Treatment of sicca symptoms is generally supportive. It includes artificial tears, encouragement of good hydration, salivary stimulants, and maintaining good oral hygiene. Pilocarpine, a cholinergic parasympathomimetic agent, is approved by the Food and Drug Administration to treat dry mouth associated with Sjögren’s syndrome. The treatment of extraglandular manifestations depends on the organ(s) involved. More severe presentations, such as vasculitis and glomerulonephritis, often require immunosuppressive therapy with systemic glucocorticoids, cyclophosphamide, azathioprine, or other immunosuppressive agents,12 including rituximab. RTA often necessitates treatment with oral bicarbonate and supplemental potassium repletion.

The base rate of disease (ie, prevalence of disease) influences a diagnostician’s pretest probability of a given diagnosis.
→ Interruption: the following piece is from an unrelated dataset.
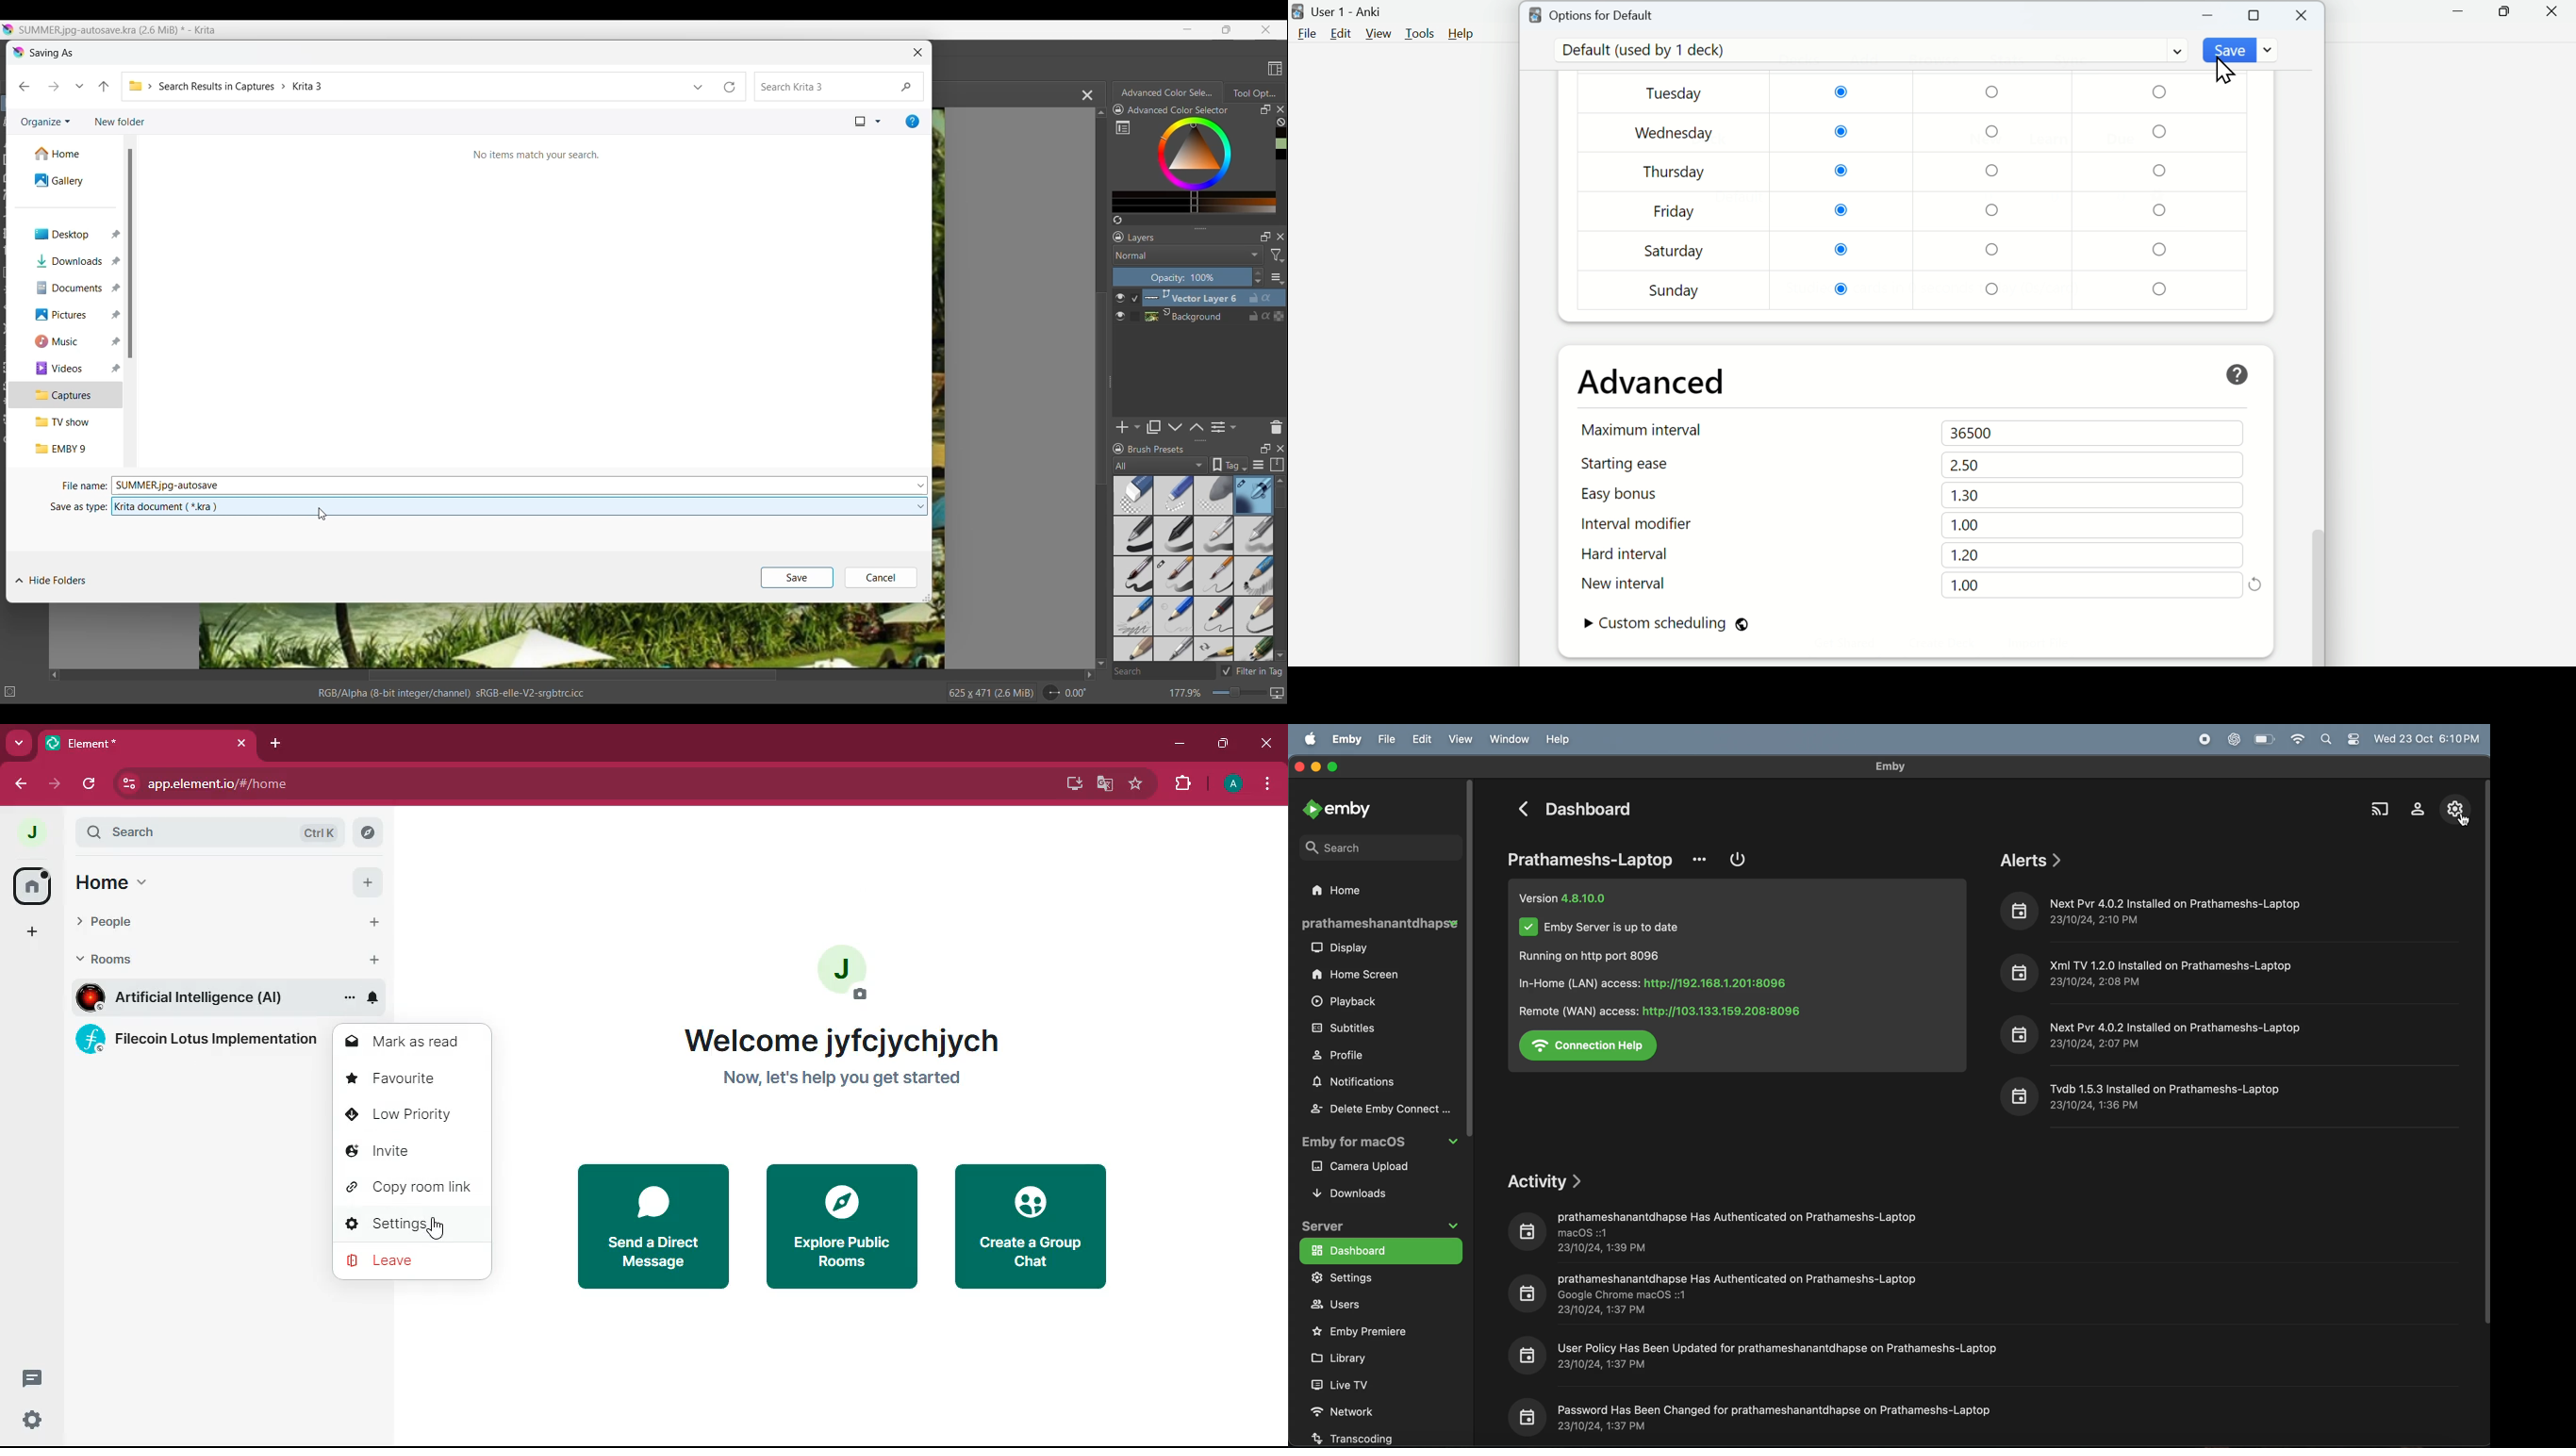 This screenshot has width=2576, height=1456. What do you see at coordinates (2551, 12) in the screenshot?
I see `Close` at bounding box center [2551, 12].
The discussant briefly considered rare causes of hives (eg, vasculitis) but appropriately fine-tuned their differential for the patient’s hypokalemia and RTA. Once the diagnosis of Sjögren’s syndrome was made with certainty, the clinician was able to revisit the patient’s rash with a new lens. Urticarial vasculitis suddenly became a plausible consideration, despite its rarity (compared to allergic causes of hives) because of the direct link to the underlying autoimmune condition, which affected both the proximal muscles and distal nephrons.

TEACHING POINTS

  • Evaluation of patients with weakness starts with determining true muscle weakness (ie, pathology involving the brain, spinal cord, peripheral nerve, neuromuscular junction, and/or muscle) from asthenia.
  • Distal RTA should be considered in patients with a nonanion gap metabolic acidosis and hypokalemia.
  • Sjögren’s syndrome has many extraglandular clinical manifestations, including vasculitis, urticaria, tubulointerstitial renal inflammation, glomerulonephritis, and lymphoma.

Acknowledgment

The authors thank Virgilius Cornea, MD, for his interpretation of the pathologic images.

Disclosure

Dr. Manesh is supported by the Jeremiah A. Barondess Fellowship in the Clinical Transaction of the New York Academy of Medicine, in collaboration with the Accreditation Council for Graduate Medical Education (ACGME). The authors declare no conflicts of interests.